L’étudiante de Paris 1 Panthéon-Sorbonne accusée d’avoir exclu plusieurs camarades juifs d’un groupe Instagram de promotion n’a finalement fait l’objet d’aucune sanction disciplinaire interne. La décision, prise à l’issue d’une procédure engagée en novembre dernier, a été confirmée alors même que l’université a choisi de faire appel de son propre organe disciplinaire.
Parallèlement, l’affaire suit son cours sur le plan judiciaire. La jeune femme, inscrite en première année de licence d’économie, doit comparaître ce mercredi 18 février devant le tribunal correctionnel. Elle est poursuivie pour harcèlement scolaire et provocation non publique à la haine raciale.
Les faits remontent au 15 septembre, avant même la rentrée universitaire. Sur un groupe Instagram réunissant des étudiants de sa promotion, l’étudiante avait exclu plusieurs participants, écrivant notamment : "S’il y a d’autres sionistes dans ce groupe, on ne veut pas de vous ici". Certains des étudiants évincés affirment avoir été ciblés en raison de la consonance juive de leur nom. L’intéressée conteste cette version et assure avoir retiré uniquement des personnes qui suivaient des comptes militaires pro-israéliens.
À l’époque, l’université avait saisi la justice et engagé une procédure disciplinaire interne. Toutefois, la section disciplinaire, composée pour moitié d’étudiants et pour moitié d’enseignants, sans participation de la direction, a estimé ne pas avoir à se prononcer sur des propos tenus dans un groupe privé, d’autant que l’année universitaire n’avait pas encore débuté.

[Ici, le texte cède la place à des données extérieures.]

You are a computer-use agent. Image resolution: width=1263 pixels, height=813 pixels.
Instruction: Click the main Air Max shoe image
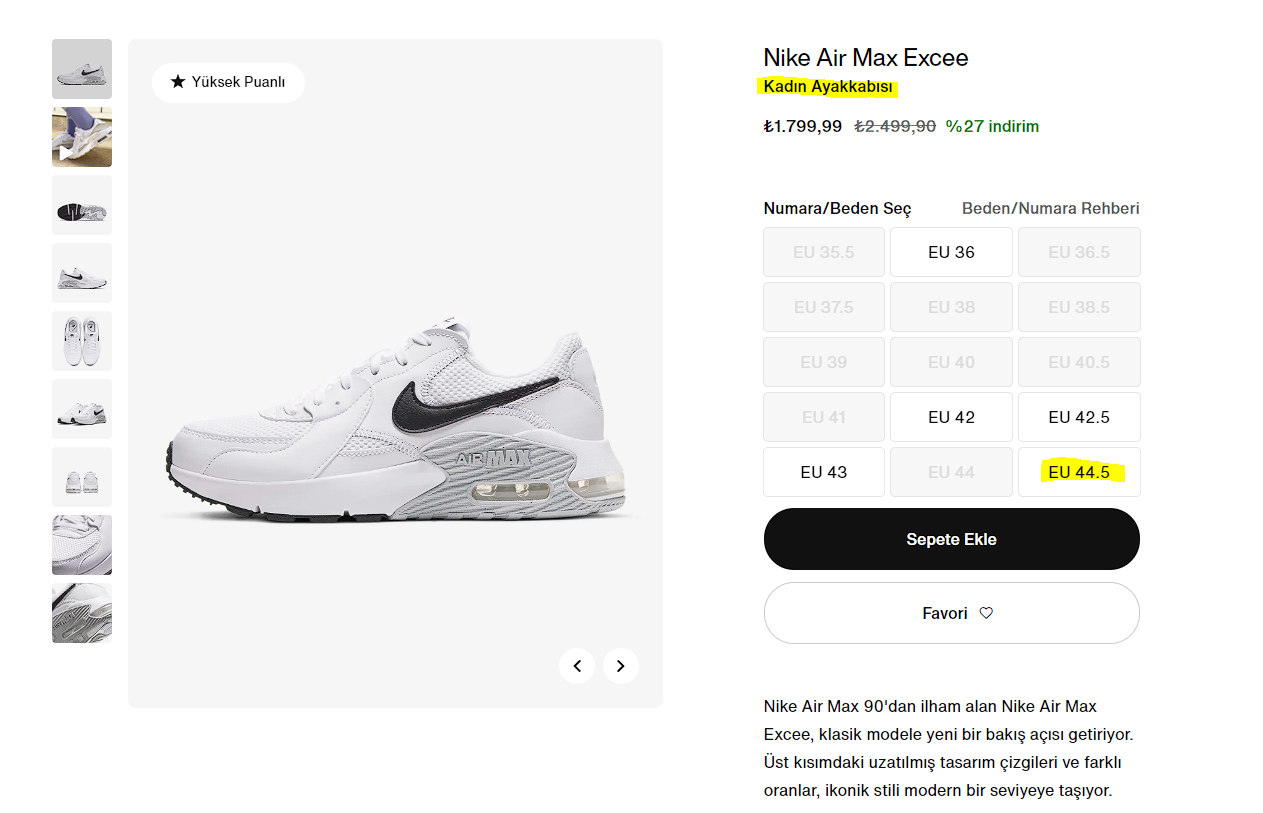[400, 420]
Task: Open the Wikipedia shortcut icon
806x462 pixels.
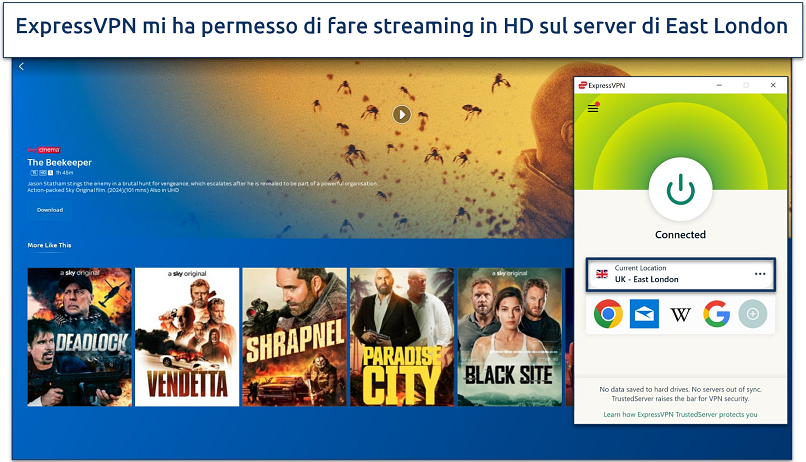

La décision a suscité des réactions, alors que le ministre de l’Enseignement supérieur, Philippe Baptiste, avait salué la fermeté affichée par l’établissement face à l’antisémitisme et appelé à des sanctions. L’appel formé par l’université laisse désormais la possibilité d’un nouvel examen du dossier sur le plan disciplinaire.